I walk downstairs, and my sin sits at the dining table, his face buried on his laptop. I walk to him to say hi before going to the kitchen to make a cup of coffee. Or perhaps breakfast for both of us? It will be a good way to say goodbye. Goodbye? That sh*t hurt!
"Good morning!" I greet him, standing in front of him.
He looks up, and for the first time since I met him, he has eye bags, and he looks so flat. It's like he is not happy to see me. No, maybe it's the eye bags that are giving him this look. Did he even sleep at all last night?
"Morning!" He greets, taking his eyes back to the laptop. Is he trying to ignore me? Yeah! This is the only thing that can explain this. So this is it? He just doesn't differ with my decision; he is now angry too. Why? I don't have the right to make my own decisions. Oh man, you know what? Suit yourself!
I stomp out of his sight and go to the kitchen, opting for a cup of hot, steaming coffee while I prepare breakfast. At least I owe him the decency to leave his house in peace. I don't understand why he is making things so difficult. I don't want him to understand my reasons if he can't. We can't always agree on everything, right? I get that. What baffles me is why he can't respect my decision.
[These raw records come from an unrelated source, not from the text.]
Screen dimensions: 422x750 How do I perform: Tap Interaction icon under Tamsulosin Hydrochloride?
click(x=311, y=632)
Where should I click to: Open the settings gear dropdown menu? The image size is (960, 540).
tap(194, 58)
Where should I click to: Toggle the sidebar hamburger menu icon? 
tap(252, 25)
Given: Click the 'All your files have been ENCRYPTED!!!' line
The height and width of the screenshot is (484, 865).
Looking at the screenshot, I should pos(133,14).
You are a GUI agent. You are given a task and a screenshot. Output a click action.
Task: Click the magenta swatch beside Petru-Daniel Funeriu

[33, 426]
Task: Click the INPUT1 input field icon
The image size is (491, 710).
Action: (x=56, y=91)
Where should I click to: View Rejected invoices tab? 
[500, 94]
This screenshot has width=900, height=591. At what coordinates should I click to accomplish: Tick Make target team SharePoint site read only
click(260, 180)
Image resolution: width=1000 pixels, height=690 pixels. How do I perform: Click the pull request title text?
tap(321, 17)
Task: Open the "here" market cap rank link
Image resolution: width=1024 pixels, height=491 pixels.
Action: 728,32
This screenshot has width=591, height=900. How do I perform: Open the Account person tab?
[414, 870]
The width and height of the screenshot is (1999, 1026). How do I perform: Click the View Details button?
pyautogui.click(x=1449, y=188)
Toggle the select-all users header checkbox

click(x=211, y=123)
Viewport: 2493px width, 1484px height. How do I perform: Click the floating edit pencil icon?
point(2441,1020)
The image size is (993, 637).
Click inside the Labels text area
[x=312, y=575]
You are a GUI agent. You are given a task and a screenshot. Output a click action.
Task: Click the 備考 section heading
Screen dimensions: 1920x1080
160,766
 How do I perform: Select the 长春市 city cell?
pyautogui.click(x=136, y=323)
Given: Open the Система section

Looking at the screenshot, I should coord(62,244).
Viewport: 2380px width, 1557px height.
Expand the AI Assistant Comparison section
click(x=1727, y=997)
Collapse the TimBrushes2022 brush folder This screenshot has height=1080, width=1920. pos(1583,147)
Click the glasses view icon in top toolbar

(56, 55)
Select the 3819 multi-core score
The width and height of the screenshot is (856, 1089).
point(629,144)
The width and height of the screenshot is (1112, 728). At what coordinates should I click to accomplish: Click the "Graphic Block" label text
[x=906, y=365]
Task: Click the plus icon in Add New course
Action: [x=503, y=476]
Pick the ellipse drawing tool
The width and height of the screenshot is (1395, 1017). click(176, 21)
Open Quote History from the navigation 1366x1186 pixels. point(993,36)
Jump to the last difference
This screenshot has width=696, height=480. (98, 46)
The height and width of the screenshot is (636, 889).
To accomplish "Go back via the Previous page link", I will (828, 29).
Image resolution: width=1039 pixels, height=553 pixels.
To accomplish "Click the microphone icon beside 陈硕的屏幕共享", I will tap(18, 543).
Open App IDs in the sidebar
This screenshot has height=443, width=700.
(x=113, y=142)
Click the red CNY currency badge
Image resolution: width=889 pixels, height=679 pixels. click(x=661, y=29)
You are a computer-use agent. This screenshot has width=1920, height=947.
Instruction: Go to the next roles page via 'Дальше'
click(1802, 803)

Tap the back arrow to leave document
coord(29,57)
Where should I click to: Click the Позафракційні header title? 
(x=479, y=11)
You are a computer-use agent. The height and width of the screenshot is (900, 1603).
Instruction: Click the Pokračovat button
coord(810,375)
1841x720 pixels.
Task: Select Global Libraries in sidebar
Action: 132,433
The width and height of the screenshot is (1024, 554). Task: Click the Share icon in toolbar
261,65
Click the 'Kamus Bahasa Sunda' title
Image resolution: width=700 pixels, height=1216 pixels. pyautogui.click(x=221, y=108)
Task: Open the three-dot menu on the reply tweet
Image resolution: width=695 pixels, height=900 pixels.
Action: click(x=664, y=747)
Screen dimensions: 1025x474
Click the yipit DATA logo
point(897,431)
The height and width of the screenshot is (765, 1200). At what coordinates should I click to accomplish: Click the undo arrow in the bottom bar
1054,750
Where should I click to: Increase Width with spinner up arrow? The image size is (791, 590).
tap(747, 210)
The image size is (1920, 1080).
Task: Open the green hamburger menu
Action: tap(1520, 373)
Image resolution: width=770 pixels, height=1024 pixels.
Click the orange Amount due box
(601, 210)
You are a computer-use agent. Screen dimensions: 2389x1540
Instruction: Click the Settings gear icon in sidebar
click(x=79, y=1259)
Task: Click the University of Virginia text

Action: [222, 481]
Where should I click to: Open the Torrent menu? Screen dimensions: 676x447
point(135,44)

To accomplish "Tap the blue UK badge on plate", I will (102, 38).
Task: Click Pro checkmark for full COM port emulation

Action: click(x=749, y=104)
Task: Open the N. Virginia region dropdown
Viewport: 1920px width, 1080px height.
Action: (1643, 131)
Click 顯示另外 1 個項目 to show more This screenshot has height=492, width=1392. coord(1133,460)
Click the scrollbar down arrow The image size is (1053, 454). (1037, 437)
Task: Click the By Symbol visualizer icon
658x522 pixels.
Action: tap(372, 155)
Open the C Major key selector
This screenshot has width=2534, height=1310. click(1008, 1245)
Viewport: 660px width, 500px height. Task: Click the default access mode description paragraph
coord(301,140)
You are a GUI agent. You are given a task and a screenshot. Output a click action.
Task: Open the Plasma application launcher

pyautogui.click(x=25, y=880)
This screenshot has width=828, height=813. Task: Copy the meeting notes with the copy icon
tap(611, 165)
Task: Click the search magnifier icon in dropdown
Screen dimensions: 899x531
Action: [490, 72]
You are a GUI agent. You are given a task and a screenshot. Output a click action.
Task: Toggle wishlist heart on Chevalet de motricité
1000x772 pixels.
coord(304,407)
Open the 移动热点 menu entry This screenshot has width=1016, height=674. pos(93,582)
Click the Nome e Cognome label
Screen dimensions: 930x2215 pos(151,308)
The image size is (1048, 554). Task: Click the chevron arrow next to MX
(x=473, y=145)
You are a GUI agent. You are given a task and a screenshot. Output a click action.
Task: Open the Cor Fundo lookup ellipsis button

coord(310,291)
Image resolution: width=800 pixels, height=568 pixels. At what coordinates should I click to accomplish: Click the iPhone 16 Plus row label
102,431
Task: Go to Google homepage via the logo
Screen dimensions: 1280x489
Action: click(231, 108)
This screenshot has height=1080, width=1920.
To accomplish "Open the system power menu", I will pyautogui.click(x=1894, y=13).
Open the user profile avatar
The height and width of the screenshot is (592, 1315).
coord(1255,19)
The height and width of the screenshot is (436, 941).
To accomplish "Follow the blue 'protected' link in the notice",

Is it so hard? I already have an arrogant brat of a sister to deal with. I can't accommodate a jerk! I'm not going to kill myself over people who don't want to understand me. People who want to crucify me for the sins I don't know.
"Shit!" I spit the coffee in the sink and rinsed my mouth. Jeez! Why does this freaking coffee have to be so damn hot? Damn it! Or is it damn him? I take a small ice cube and throw it in my mouth to cool my tongue. This is what I get for engrossing my stupid mind with this son of a woman. As long as the name Deep is lingering in my mind, as long as he is around, everything else evaporates, including my senses. He turns me into a complete idiot!
"Are you okay?" Oh! Now he cares? Nice. I roll my eyes at his stupid question and continue chopping my broccoli. Don't worry, he didn't see that annoying childish act of rolling my eyes because I didn't turn to face him. When did he even get in? He holds my shoulders from behind, but today I commend my anger because I am not melting in his touch. I should probably stay mad at him to be able to control myself. "Are you mad at me?" He asks, grabbing my hand to stop me from venting my anger on the blameless broccoli and chopping board.
"No. Can you stop disturbing me now? I need to finish this so I can leave already. I see my presence is beginning to bother you so much." The anger in me speaks.
"What nonsense are you talking about?" I turn to have a good look at him. Nonsense? I feel like killing him already, and he is adding to it.
"I want to leave your house in peace, and I am kindly asking you not to make it hard for me." He looked at me for a whole decade, his eyes scanning mine one at a time, as if they both held different looks or contradicting messages. He then nods his head once, and he walks out.